Note that all this is hypothetical stuff. The committee cannot evade the basic question: on what basis was the $3.29 pipeline tariff (which has been used to discount the acknowledged real price of $6.08 per unit of gas) computed, and by what process was it determined to be fair when as presently configured the Genser pipelines simply represent the downstream distribution network of company based on current customer locations? How much do other gas wholesalers with pipelines charge for pipeline transportation? And why wasn’t real market data used to benchmark the $3.29 figure? Has GNPC ever transported volumes of gas sufficient in value to offset the tens of millions of dollars of discounts obtained by Genser since 2020?
As analysts have already argued, Ghana Gas has the largest pipeline network in Ghana, and its average transportation tariffs on pipelines with a greater combined length than Genser’s fall below the PURC regulated threshold of $1.288.
Thus, even if one were to grant the preposterous contention that Genser needs to be compensated for using its own distribution pipelines to transport gas to its own customer sites to generate power, there is no reason why the net back charge shouldn’t be, say, $0.919, as Ghana Gas prices transmission on some of its major routes, rather than the $3.29 preferred by the committee.
The argument that GNPC has been saved cost because it is not delivering the gas to plant gate using its own infrastructure is, also, wholly bogus since should that have been the case, GNPC would simply have added the transport margin to the price it charges Genser, bringing the cost to nearer $7.1 rather than $6.08.
Fifth, any kind of barter arrangement based on the notion that Genser is a general pipeline transporter capable of delivering third-party gas on behalf of GNPC so that it can offset the resultant charges against the commodity gas delivered to it (whether or not the volumes of gas delivered to it exactly matches those delivered to third-parties) would be based on a patent illegality as Genser does not have the requisite licenses to operate as a general transmission utility.
It has been tolerated on the basis of using its own distribution network to service gold mines in the unregulated power sector. The committee, and in particular its chairperson, should not become an enabler of illegal conduct in Ghana’s already fraught energy sector.

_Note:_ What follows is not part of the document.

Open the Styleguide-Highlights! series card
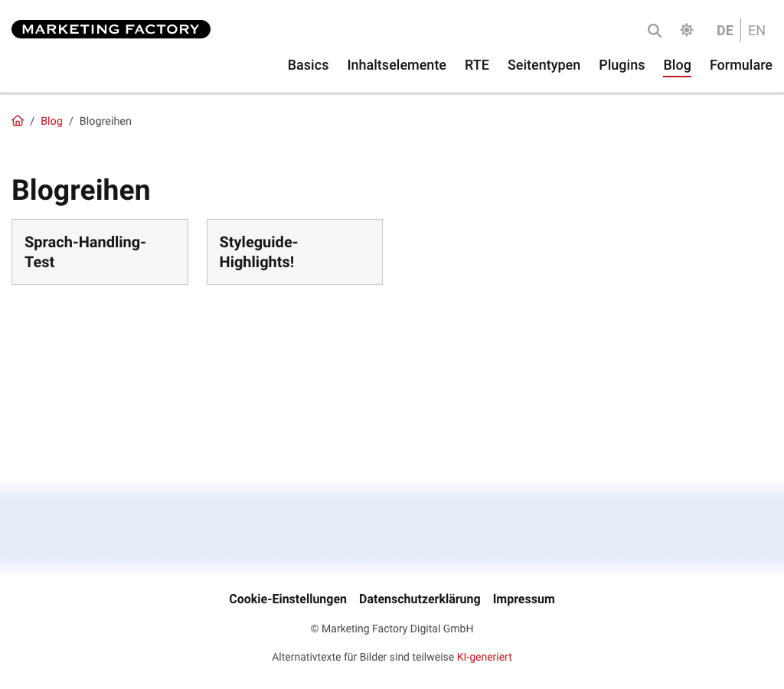The image size is (784, 689). pyautogui.click(x=295, y=252)
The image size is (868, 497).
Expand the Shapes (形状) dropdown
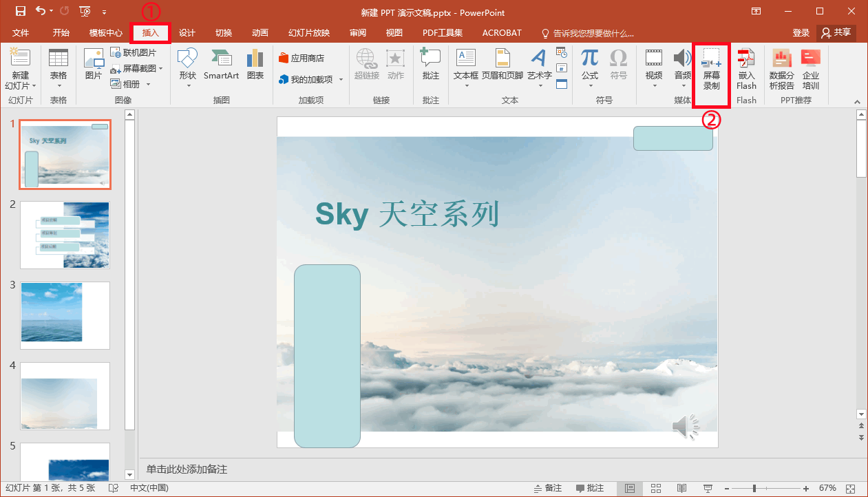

To the extent that the position taken by the committee in its ill-timed, ill-judged, and ill-considered report does not have Ghana’s interest at heart, activists will not relent in continuing to cite the GNPC-Genser case as one of the reasons they are highly sceptical of the ongoing IMF/World bank – driven effort to reform Ghana’s energy sector. And, indeed, why they remain sceptical of the viability of the overall undertaking to save Ghana from the bowels of bankruptcy.
It follows clearly from all the preceding analysis that the risk of the GNPC-Genser deal leading to $1.5 billion in accumulated losses is now more elevated than ever due to the ill-advised findings of the select committee’s report. One cannot sugarcoat such an alarming prospect. The only word fitting for the occasion is: unpatriotic. May those whom the cap fit wear it.